Anthrax exposed and killed

New antibiotic seeks and destroys bioterror agent.
22 August 2002

HELEN PEARSON

Antibiotic makes the anthrax bacterium's cell wall bud out, then disintegrate. source: Nature

A new drug could foil bioterrorists' attempts to engineer antibiotic-resistant anthrax. The drug could also make a quick hand-held detector for checking contaminated sites, say US scientists.

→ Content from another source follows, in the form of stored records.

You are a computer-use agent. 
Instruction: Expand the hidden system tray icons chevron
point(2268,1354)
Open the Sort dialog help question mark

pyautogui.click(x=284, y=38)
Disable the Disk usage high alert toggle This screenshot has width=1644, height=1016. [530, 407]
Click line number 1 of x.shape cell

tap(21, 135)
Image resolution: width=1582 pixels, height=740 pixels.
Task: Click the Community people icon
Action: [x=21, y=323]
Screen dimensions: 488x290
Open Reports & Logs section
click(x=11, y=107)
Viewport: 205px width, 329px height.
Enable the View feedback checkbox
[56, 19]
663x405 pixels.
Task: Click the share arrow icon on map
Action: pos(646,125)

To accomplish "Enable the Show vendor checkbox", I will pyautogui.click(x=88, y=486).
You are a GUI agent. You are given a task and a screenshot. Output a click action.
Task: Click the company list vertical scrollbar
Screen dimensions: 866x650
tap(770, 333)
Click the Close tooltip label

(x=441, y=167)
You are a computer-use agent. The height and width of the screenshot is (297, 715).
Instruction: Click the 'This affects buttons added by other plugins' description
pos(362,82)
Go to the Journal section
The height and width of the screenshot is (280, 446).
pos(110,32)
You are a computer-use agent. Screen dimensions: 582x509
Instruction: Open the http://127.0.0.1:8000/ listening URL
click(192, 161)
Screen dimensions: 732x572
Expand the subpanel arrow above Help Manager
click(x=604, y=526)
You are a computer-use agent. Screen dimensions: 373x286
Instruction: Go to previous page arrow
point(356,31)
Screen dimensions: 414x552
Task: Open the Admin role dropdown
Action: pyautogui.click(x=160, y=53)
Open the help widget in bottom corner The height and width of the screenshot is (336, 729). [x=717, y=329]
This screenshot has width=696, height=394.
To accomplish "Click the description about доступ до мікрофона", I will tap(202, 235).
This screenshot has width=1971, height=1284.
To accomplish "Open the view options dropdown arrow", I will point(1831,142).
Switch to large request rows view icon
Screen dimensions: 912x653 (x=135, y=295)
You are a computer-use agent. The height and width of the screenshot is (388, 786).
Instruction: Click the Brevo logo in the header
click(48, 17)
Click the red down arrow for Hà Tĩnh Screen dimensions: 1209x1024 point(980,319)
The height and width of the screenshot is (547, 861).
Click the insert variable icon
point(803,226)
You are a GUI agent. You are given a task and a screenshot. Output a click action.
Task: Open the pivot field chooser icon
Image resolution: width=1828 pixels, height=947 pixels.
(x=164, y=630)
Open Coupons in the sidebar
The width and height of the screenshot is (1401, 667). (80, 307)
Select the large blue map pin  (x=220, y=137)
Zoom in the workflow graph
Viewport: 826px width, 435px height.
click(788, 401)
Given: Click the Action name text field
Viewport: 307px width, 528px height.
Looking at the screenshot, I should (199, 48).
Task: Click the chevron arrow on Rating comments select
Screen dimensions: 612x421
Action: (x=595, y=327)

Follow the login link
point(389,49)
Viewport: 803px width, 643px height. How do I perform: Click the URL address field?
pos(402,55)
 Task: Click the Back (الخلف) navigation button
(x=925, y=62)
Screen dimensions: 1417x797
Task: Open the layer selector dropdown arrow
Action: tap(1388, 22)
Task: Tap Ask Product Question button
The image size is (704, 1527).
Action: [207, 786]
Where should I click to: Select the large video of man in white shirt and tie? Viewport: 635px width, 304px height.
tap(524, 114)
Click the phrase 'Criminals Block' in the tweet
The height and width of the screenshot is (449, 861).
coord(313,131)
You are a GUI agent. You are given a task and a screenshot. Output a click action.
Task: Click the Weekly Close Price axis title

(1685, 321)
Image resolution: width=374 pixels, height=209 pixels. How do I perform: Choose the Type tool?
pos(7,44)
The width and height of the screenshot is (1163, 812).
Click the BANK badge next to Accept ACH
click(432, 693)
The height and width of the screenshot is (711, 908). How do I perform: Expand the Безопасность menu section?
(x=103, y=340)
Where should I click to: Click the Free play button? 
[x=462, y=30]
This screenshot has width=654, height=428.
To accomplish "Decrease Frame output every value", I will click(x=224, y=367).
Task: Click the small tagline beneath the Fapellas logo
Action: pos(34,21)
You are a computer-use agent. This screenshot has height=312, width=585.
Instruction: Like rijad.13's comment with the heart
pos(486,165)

The anthrax used in last October's US mail attacks was treatable, but future strikes could be worse. "Any sophisticated terrorist could easily engineer strains to be resistant to antibiotics," says anthrax researcher Stephen Leppla of the National Institutes of Health in Bethesda, Maryland.

The new drug dissolves a vital component of the bacterium's cell wall¹. It would be virtually impossible to create strains that could withstand this, says Vincent Fischetti of Rockefeller University in New York.

The drug also detects anthrax spores, the tough forms of the bacteria used in bioweapons. Suspected spores are applied to a filter and treated to make them sprout. Burst open by the drug, bacterial innards can be detected in minutes using a fluorescent dye and a hand-held light detector.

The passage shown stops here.